Q: What is the realistic timeline for green hydrogen cost parity with grey hydrogen in Europe? A: Most practitioners estimate 2030 to 2034 for cost parity at production-gate level, contingent on three converging factors. Electrolyzer capital costs need to decline from current levels of €600 to €1,400 per kW to €200 to €400 per kW through manufacturing scale-up and learning rates. Renewable electricity costs need to remain below €30 per MWh for dedicated supply. EU ETS carbon prices need to sustain levels above €80 to €100 per tonne, effectively raising grey hydrogen costs to €2.50 to €3.50 per kg. If all three conditions converge, green hydrogen production costs could reach €2.00 to €3.00 per kg by 2032, overlapping with carbon-priced grey hydrogen (Hydrogen Council, 2025). However, delivered cost parity (including transport and storage) will lag production-gate parity by 2 to 4 years due to the infrastructure buildout timeline.

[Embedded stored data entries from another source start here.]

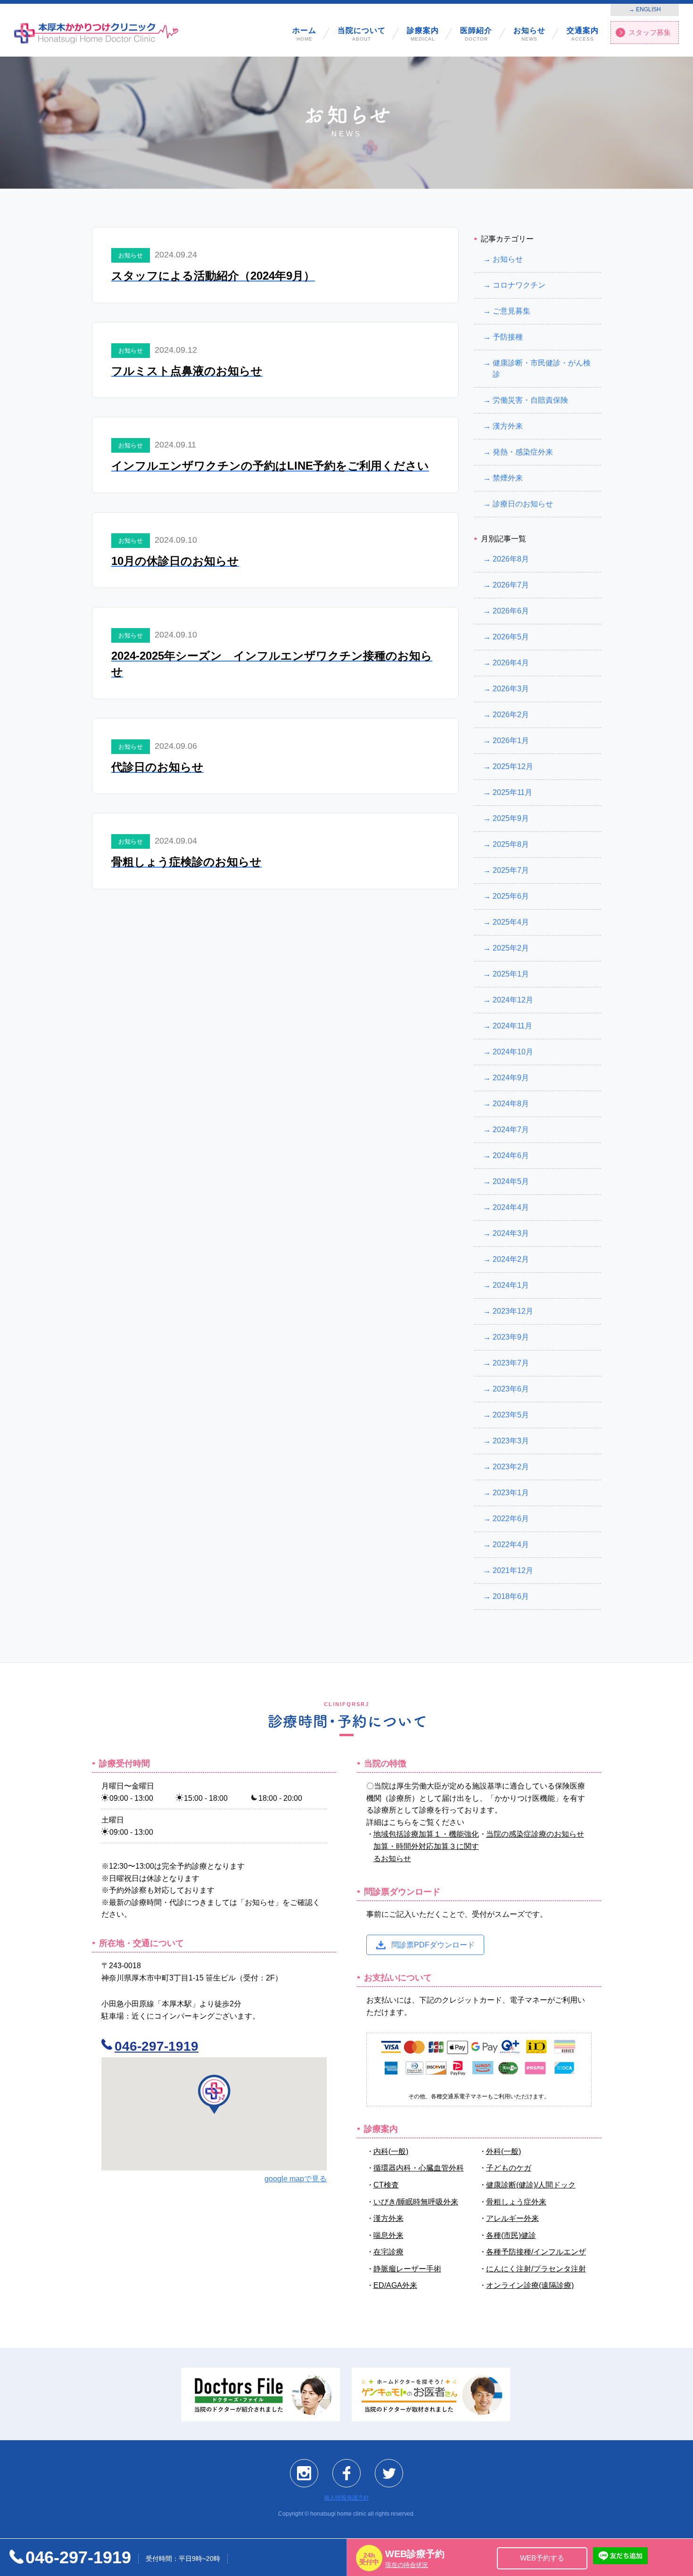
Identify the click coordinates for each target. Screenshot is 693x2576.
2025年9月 (511, 818)
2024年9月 (511, 1078)
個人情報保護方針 (346, 2497)
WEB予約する (542, 2558)
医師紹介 (476, 33)
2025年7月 (511, 870)
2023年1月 (511, 1493)
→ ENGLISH (645, 9)
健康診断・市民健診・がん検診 (542, 368)
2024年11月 (512, 1026)
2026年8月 (511, 559)
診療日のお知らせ (523, 504)
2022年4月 (511, 1545)
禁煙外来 (508, 478)
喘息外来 (388, 2235)
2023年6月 (511, 1389)
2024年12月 (513, 1000)
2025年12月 (513, 766)
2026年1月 (511, 741)
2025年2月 (511, 948)
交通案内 (583, 33)
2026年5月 (511, 637)
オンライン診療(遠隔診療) (530, 2285)
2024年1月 (511, 1285)
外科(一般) (503, 2151)
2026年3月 (511, 689)
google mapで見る (295, 2179)
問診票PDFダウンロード (433, 1944)
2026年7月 (511, 585)
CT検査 (386, 2185)
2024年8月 (511, 1104)
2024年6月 (511, 1155)
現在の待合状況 (406, 2564)
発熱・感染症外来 (523, 452)
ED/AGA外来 (395, 2285)
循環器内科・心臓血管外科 (418, 2168)
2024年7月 (511, 1130)
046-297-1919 (156, 2046)
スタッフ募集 (649, 32)
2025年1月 (511, 974)
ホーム (304, 33)
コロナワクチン (519, 285)
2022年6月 (511, 1519)
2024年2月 (511, 1259)
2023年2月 (511, 1467)
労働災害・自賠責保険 (530, 400)
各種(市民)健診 (511, 2235)
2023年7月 (511, 1363)
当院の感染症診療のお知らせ (535, 1834)
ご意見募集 (511, 311)
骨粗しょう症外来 (516, 2201)
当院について (362, 33)
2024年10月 (513, 1052)
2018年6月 (511, 1596)
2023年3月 (511, 1441)
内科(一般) (390, 2151)
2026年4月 (511, 663)
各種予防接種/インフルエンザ (536, 2252)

Q: How do e-fuels compare economically to other decarbonization options for hard-to-abate sectors? A: E-fuels occupy the highest-cost tier of decarbonization options due to the compounding efficiency losses in their production chain. For aviation, e-SAF currently costs €3.00 to €6.00 per liter versus €0.60 to €0.80 per liter for conventional jet fuel, though the ReFuelEU Aviation mandate creates guaranteed demand from 2030. For maritime shipping, green methanol at €800 to €1,200 per tonne competes with conventional heavy fuel oil at €350 to €450 per tonne. The economic case for e-fuels relies on three conditions: regulatory mandates that create obligated demand, carbon pricing that penalizes fossil alternatives, and continued decline in renewable electricity and electrolyzer costs. Practitioners advise against investing in e-fuel projects without at least one binding offtake agreement or regulatory mandate as a demand anchor.

Sources

  • International Energy Agency. (2025). Global Hydrogen Review 2025. Paris: IEA.
  • Hydrogen Council. (2025). Hydrogen Insights 2025: Global Hydrogen Market Update. Brussels: Hydrogen Council.
  • Fraunhofer ISE. (2025). Electrolyzer Performance and Degradation: Field Data Analysis from European Installations. Freiburg: Fraunhofer Institute for Solar Energy Systems.
  • Agora Energiewende. (2025). E-fuels: Opportunities, Costs, and Sustainability Constraints in the European Energy Transition. Berlin: Agora Energiewende.
  • European Commission. (2023). Delegated Acts on Renewable Hydrogen Definition: Additionality, Temporal Correlation, and Geographic Correlation. Brussels: European Commission.
  • Port of Rotterdam Authority. (2025). Hydrogen Hub Rotterdam: Infrastructure Development Progress Report. Rotterdam: Port of Rotterdam Authority.
  • DNV. (2025). Energy Transition Outlook: Hydrogen and Derivatives Market Assessment. Hovik, Norway: DNV AS.